Sunday, September 11, 2011

Chapter 52: Where Were You?

“Do not be overcome by evil,
but overcome evil with good."
- Romans 12:21

Today marks the 10 year anniversary of evil attempting a coup.
Never going to work.

Sometimes evil clothes itself “in the name of God's will” and towers crumble, lives fall apart, and “one nation under God” doesn't exactly feel so “under God.”

The energy of absolutely everything, the energy of God, is an omniscient force that permeates and transforms all in its path. And everything is in its path.

No evil, terrorism, genocide, torture, or barbarism can ever be bigger than the context of good, the energy of the justice and love of God. The vibration of His presence encompasses all evil. God does not will evil – humans do.

But human perception latches on to evil and we allow ourselves to be afraid of its impact on our lives. We live in fear that it will return and ruin us again and again. Reasonable; it will return over and again throughout our history. Evil's past, present, and future are certain.

Ironically, the idea of overcoming evil is redundant. It has already been overcome. Its resolution has already manifested.

We ask one another: “Where were you when the towers were hit?”
It makes me imagine that people asked one another: “Where were you when Christ was crucified?”

We all love stories. We love to hear them and we love to tell them.
Christ told the story of good overcoming evil centuries ago. It's a story we hear over and over and one we strive to understand and duplicate in the narrative we create in our own lives. The worst possible evil is a recurring character in our stories, both in those that are true and in those that are fiction.

The story of September 11, 2001 reassures us that good does overcome evil. Humankind is hard wired to become heroes when called to be. We are called to raise the American flag out of the ashes of the collapsed towers. We raise the rubble to find survivors.

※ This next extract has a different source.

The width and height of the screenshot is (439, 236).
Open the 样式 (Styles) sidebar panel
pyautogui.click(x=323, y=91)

Christ stamped our capacity for goodness into our DNA on the day He sacrificed His life for our salvation. He conquered evil for us. All we have left to do is resonate and adhere to His energy of goodness no matter what evil befalls us. He graced us with hero capacity, which is why, when people do heroic things, they don't see it as heroic — they see it as nothing extraordinary, but as an innately human response.

Every time we ask one another: “Where were you?” we are really asking for another cathartic experience of the story of good overcoming evil. Regardless if we find that catharsis in the thoughts or actions of the person recounting the story, we relive the horror followed by the redemption. We get another opportunity to resolve our internal conflict – the temptation of evil and our longing for goodness to prevail.

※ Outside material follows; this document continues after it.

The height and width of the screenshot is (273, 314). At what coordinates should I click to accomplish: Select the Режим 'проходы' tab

Perishing from and overcoming evil are one in the same. Nowhere is this more apparent than on the image on the Shroud of Turin, an icon of suffering, dying, and transcending evil in the peaceful repose of Jesus Christ.

Saturday, September 3, 2011

Chapter 51: No Order



I'm not sure where things begin and end.

If we died with Christ on the cross, then do we spiral backwards down the vortex of human suffering, reverting from death to birth and then climb our way back through the myriad of suffering from birth back to death? And in that second death, do we find our rebirth? Or is there simply nothing linear about human existence?

Suffering is the main staple of Christianity. We each died on the cross with Christ and so are imprinted with the image of suffering in our genetic makeup.

Christ was human for human language and perception's sake; God wanted another way to communicate with us. Jesus in human physical form, teaching, performing miracles, suffering, made him a relatable point of reference.

Jesus' suffering and peace imprinted on a cloth reflect all human experiences and infinitesimal worlds in every particle, on the surface of every fibril, no limitations. The silence ahead, the silence behind. The now.

When I think about death, I feel fear and anxiety — mostly of the unknown and if it will hurt. But I also instinctively anticipate that I will meld into the great silence and stillness that is God, a place that is no particular place and where I already reside without realizing it. A place where all suffering is blown to smithereens.

Ironically, just as the image on the Shroud appears to be one dimensional, yet in the photographic negative it is three dimensional, we perceive ourselves as being three dimensional, but in reality our existence is likely a one dimensional facade, a billowing apparition. Our three dimensionality is as delicate and tenuous as the one dimensional image we see on the Shroud. Both are visible and invisible layered holographic transparencies, through which we can identify, extract, embed, and dispel the energies of life and death.

Comprised in our one and three dimensionality is the invisible and indivisible great silence and stillness...simultaneously enveloping us in the separation of suffering and unifying us in its evaporation.

I'm not sure where things begin and end.